In early 2013 Brooker teamed up with Suze Shore and Dr. Sarah Zaidan to create an online comic book series entitled My So Called Secret Identity. The comic has been critically acclaimed and celebrated by The Guardian, Times Higher Education, and Ms Magazine due to its reimagining of women in comics through the main character, Cat, who is average in every way except for being "really, really goddamn smart." Despite the high praise for My So Called Secret Identity, Shore, Zaidan, and Brooker have chosen to measure the success of the comic by responses "from individuals who have connected with Cat and her story, and told us how much it means to them, to the extent that it's even inspired them, changed their approach to life and given them more confidence." In addition to paving the way for more realistic and empowering representations of women in comics, the team behind My So Called Secret Identity have also taken steps to support women in a very practical way: My So Called Secret Identity is a crowd funded project which gives a portion of the funds raised to women's refuge charity A Way Out

My So Called Secret Identity's success has led to both Brooker and Zaidan being invited to contribute to the British Library's Comics Unmasked exhibition. Brooker and Zaidan will join comics' greats Warren Ellis and Grant Morrison as panellists in the (Super)Hero with 1000 Faces panel on 16 June 2014 to discuss the importance of superheroes to the comics medium. My So Called Secret Identity has also been noticed by the London fashion magazine Stylist, who ran a feature--"Comic Books: Not Just for the Boys"—that highlighted My So Called Secret Identity
and included brand new MSCSI content.

In November 2013, following "Magic Words: An Evening With Alan Moore", Brooker criticised Moore's short film An Act of Faith on Twitter for its representation of sexualised violence. He also raised concerns about Kevin O'Neill's suggestion that the "Golliwog" from League of Extraordinary Gentlemen: The Black Dossier, is "an incredibly powerful black character", and Moore's description of former Prime Minister Gordon Brown as a "bipolar Cyclops". Moore responded to Brooker and other critics in a lengthy interview in which Moore referred to Brooker as "a Batman scholar." Brooker responded online on Sequart Organization. Dave Sim reflected upon the controversy, suggesting that although he feels that it is difficult to find fault with Alan Moore's "bottom line", he "can't see why Dr. Brooker shouldn't vent about" the content of Moore's work.

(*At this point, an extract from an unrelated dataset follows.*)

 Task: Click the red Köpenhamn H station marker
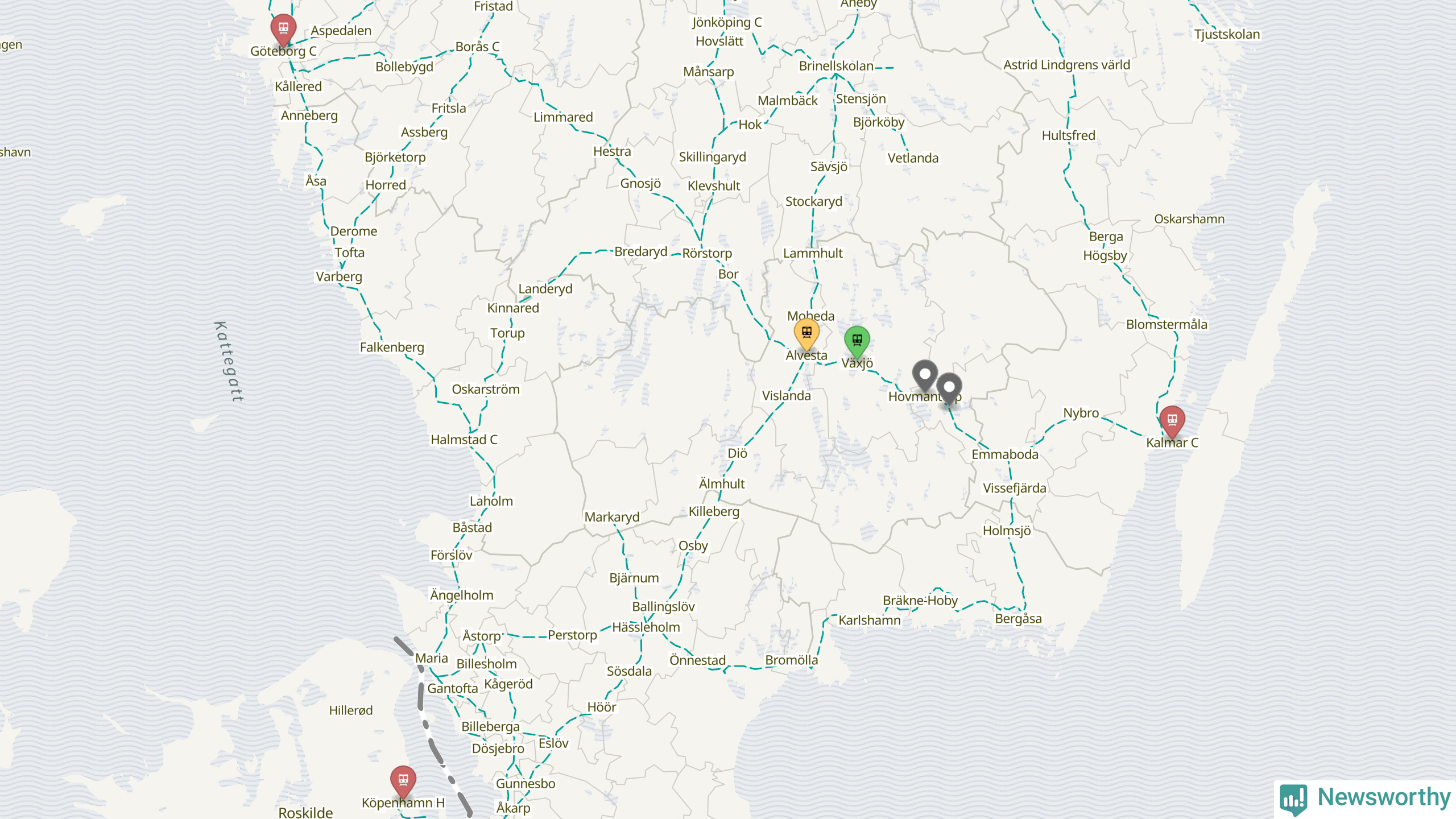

==Appearances in the media==
While first completing his PhD and then expanding it into Batman Unmasked, Will Brooker received a degree of media coverage unusual for an academic, much of it negative, and was interviewed about his work on Touch Radio. In 1999, Brooker celebrated the Caped Crusader's 60th birthday with Phill Jupitus on the latter's Radio 4 programme 'Happy Birthday Batman'. In 2005, he appeared as himself in the TV Documentary "Generation Jedi", and in 2011 he was featured in Acafandom and Beyond, an article on the blog of Henry Jenkins, Provost's Professor of Communication, Journalism, and Cinematic Arts at the University of Southern California. He has also been an invited expert on various television programmes, including ITV's Movie Mansions, Channel 5's Gloria's Full House, on which he spoke alongside Adam West and Paul Daniels, and he has debated Star Wars with Mark Kermode on BBC Two's The Culture Show. He has also been interviewed twice on the online Jeff Rubin Show. In his first appearance, he explained his current work and his opinion of Joel Schumacher's Batman films and, in the second, he discussed Christopher Nolan's The Dark Knight Rises.
In 2015 Brooker wrote for the New Statesman magazine about his support for feminism and has received media attention over his research for an academic analysis of David Bowie's life and work, Forever Stardust. In particular he has received attention from the Guardian, and Rolling Stone, for his endeavour to approximate Bowie's experiences in his own life.